I’ve always heard that the story of the thief on the cross next to Jesus (found in Luke 23:32-43) is about the fact that it’s “never too late” to put faith in Christ and be forgiven. This is true, however, the more I read this story, the more it becomes apparent that something much larger is happening in the heart of the thief. In Luke’s gospel, the author spends most of the story highlighting the idea of the kingdom of God, describing it with stories and sharing what Jesus teaches about it. It is supposed to be a real, tangible kingdom, but also one that is spiritual and not yet complete on this earth. The Jews expected the kingdom of God to be an overthrow of the Roman Empire, who was controlling them at the time.
Amidst the paradox, confusion, and the king of this kingdom’s own imminent death, the thief chooses to believe that the kingdom will still come. He knows Jesus will be there to see it too, saying, “Remember me when you come into your kingdom”. Not only does he trust that what Jesus says will come true, but that He can defy death in order to see it happen. This was no “If you could do me a favor, please let me into heaven, Jesus.” This was a startling assertion of faith that contradicted everything the dying man should have believed based on his immediate circumstance.
In a broader discussion about how creation is longing to be renewed, Romans 8:24 says, “hope that is seen is no hope at all. Who hopes for what he already has?” And Hebrews 11:1 says, “Now faith is being sure of what we hope for, and certain of what we do not see.” In other words, hope longs to see what faith knows will happen in the future. Do we have faith for today like that? Amidst war and injustice and racism and everyday violence and corruption (and so on)–can we look death in the face like the doomed thief and have faith in a different end to the story in the kingdom of God? Faith in Christ anchors us; it’s not just vague assent to whimsical claims, but a trust that supersedes our reality, telling us that we will see God and His kingdom in its fullness one day.

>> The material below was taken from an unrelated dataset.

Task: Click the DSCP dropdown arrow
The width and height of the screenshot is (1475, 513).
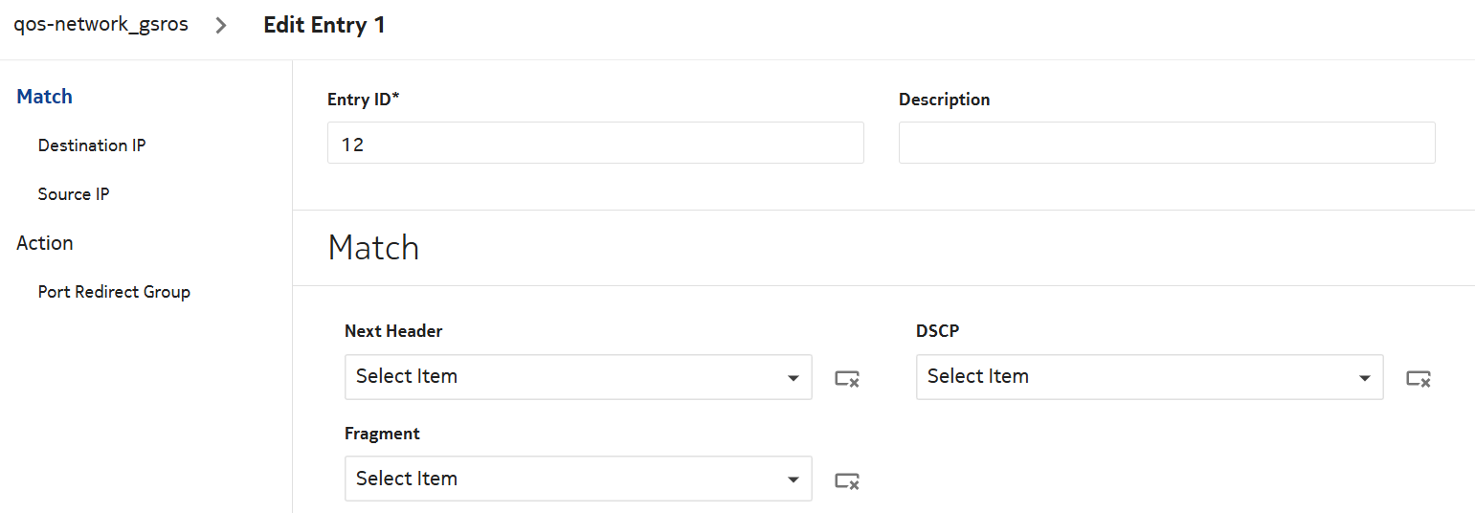Action: click(x=1364, y=378)
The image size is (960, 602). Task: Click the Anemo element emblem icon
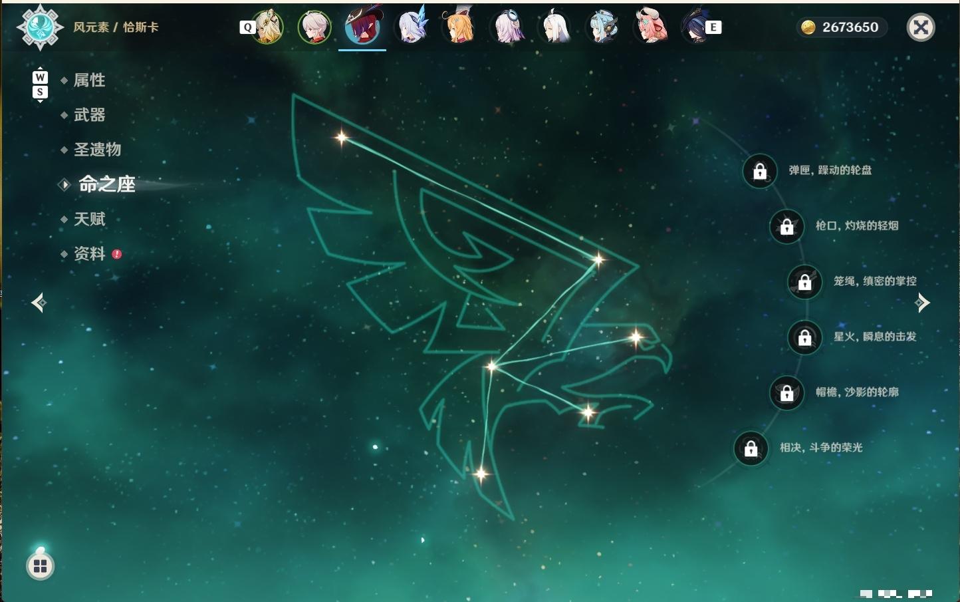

As I’ve noted throughout this series, cities are complex places, displaying all shades of reality–best to worst. The New Jerusalem (as described in Revelation 21), however, is the eternal city that we look forward to as Christians that will not be plagued by systemic racism, corrupt leadership, anger, pain, or any other kind of evil. Perfection and joy and unity will characterize that city.
A reminder for my brothers and sisters in Christ: the New Jerusalem comes at the resolution of the story of this world. There is much pain and sorrow yet to be faced, but at least we know that one day it will all be made perfect and right. I hope this story ignites that hope inside of you, dreaming about what it could be like to be in that new city with our Lord one day…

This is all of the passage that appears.